_Written request_
Could you change every "Instruction" in the rows below to "Goal" and give them back with nothing else altered?

_Rows_
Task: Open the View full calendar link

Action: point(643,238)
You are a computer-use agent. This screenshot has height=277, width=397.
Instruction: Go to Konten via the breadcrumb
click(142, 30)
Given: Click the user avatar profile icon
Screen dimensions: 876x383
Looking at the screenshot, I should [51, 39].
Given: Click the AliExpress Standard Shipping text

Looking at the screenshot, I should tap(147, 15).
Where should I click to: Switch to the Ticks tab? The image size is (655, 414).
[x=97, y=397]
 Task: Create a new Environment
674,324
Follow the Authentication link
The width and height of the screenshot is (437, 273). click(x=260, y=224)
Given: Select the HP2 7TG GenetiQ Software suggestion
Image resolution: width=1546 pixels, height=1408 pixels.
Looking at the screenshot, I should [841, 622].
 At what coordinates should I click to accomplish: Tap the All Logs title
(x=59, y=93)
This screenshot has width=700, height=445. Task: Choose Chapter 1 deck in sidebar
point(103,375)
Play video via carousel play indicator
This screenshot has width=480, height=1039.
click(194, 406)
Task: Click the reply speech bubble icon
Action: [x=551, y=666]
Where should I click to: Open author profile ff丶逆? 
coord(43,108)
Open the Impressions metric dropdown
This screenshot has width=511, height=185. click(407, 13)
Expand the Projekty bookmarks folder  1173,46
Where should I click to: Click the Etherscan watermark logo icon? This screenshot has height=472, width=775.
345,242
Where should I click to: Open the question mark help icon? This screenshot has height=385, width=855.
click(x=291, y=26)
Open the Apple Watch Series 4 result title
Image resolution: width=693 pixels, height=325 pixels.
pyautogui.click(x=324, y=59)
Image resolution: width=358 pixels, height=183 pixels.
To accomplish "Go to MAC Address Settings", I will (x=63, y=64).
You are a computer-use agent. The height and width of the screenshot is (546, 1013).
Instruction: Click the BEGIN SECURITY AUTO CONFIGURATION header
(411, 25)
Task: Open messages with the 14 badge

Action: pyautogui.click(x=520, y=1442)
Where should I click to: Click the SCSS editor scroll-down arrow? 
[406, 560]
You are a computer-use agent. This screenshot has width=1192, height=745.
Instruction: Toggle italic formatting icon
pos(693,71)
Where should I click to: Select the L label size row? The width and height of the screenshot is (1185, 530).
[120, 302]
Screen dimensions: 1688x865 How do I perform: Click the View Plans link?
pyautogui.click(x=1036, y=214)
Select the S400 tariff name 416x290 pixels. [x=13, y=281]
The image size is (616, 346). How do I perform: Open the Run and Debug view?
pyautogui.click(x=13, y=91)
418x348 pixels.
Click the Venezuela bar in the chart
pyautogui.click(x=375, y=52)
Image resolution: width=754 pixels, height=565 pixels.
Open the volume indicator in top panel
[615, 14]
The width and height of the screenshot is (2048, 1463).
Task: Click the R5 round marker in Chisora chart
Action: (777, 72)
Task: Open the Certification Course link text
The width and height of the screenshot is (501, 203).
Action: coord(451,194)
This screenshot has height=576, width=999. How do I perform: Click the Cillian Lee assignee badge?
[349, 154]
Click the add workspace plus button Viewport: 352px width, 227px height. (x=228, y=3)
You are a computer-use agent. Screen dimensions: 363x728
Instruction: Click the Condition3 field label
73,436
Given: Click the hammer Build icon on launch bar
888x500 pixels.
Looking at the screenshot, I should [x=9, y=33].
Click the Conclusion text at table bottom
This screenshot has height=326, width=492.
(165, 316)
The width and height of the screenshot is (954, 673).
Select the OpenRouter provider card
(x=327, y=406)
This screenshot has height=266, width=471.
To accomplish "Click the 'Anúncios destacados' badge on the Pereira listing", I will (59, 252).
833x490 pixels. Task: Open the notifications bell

_Result below_
Task: Open the View full calendar link

Action: point(643,238)
You are a computer-use agent. This screenshot has height=277, width=397.
Goal: Go to Konten via the breadcrumb
click(142, 30)
Given: Click the user avatar profile icon
Screen dimensions: 876x383
Looking at the screenshot, I should [51, 39].
Given: Click the AliExpress Standard Shipping text

Looking at the screenshot, I should tap(147, 15).
Where should I click to: Switch to the Ticks tab? The image size is (655, 414).
[x=97, y=397]
 Task: Create a new Environment
674,324
Follow the Authentication link
The width and height of the screenshot is (437, 273). click(x=260, y=224)
Given: Select the HP2 7TG GenetiQ Software suggestion
Image resolution: width=1546 pixels, height=1408 pixels.
Looking at the screenshot, I should [841, 622].
 At what coordinates should I click to accomplish: Tap the All Logs title
(x=59, y=93)
This screenshot has width=700, height=445. Task: Choose Chapter 1 deck in sidebar
point(103,375)
Play video via carousel play indicator
This screenshot has width=480, height=1039.
click(194, 406)
Task: Click the reply speech bubble icon
Action: [x=551, y=666]
Where should I click to: Open author profile ff丶逆? 
coord(43,108)
Open the Impressions metric dropdown
This screenshot has width=511, height=185. click(407, 13)
Expand the Projekty bookmarks folder  1173,46
Where should I click to: Click the Etherscan watermark logo icon? This screenshot has height=472, width=775.
345,242
Where should I click to: Open the question mark help icon? This screenshot has height=385, width=855.
click(x=291, y=26)
Open the Apple Watch Series 4 result title
Image resolution: width=693 pixels, height=325 pixels.
pyautogui.click(x=324, y=59)
Image resolution: width=358 pixels, height=183 pixels.
To accomplish "Go to MAC Address Settings", I will (x=63, y=64).
You are a computer-use agent. The height and width of the screenshot is (546, 1013).
Goal: Click the BEGIN SECURITY AUTO CONFIGURATION header
(411, 25)
Task: Open messages with the 14 badge

Action: pyautogui.click(x=520, y=1442)
Where should I click to: Click the SCSS editor scroll-down arrow? 
[406, 560]
You are a computer-use agent. This screenshot has width=1192, height=745.
Goal: Toggle italic formatting icon
pos(693,71)
Where should I click to: Select the L label size row? The width and height of the screenshot is (1185, 530).
[120, 302]
Screen dimensions: 1688x865 How do I perform: Click the View Plans link?
pyautogui.click(x=1036, y=214)
Select the S400 tariff name 416x290 pixels. [x=13, y=281]
The image size is (616, 346). How do I perform: Open the Run and Debug view?
pyautogui.click(x=13, y=91)
418x348 pixels.
Click the Venezuela bar in the chart
pyautogui.click(x=375, y=52)
Image resolution: width=754 pixels, height=565 pixels.
Open the volume indicator in top panel
[615, 14]
The width and height of the screenshot is (2048, 1463).
Task: Click the R5 round marker in Chisora chart
Action: (777, 72)
Task: Open the Certification Course link text
The width and height of the screenshot is (501, 203).
Action: coord(451,194)
This screenshot has height=576, width=999. How do I perform: Click the Cillian Lee assignee badge?
[349, 154]
Click the add workspace plus button Viewport: 352px width, 227px height. (x=228, y=3)
You are a computer-use agent. Screen dimensions: 363x728
Goal: Click the Condition3 field label
73,436
Given: Click the hammer Build icon on launch bar
888x500 pixels.
Looking at the screenshot, I should [x=9, y=33].
Click the Conclusion text at table bottom
This screenshot has height=326, width=492.
(165, 316)
The width and height of the screenshot is (954, 673).
Select the OpenRouter provider card
(x=327, y=406)
This screenshot has height=266, width=471.
To accomplish "Click the 'Anúncios destacados' badge on the Pereira listing", I will (59, 252).
833x490 pixels. Task: Open the notifications bell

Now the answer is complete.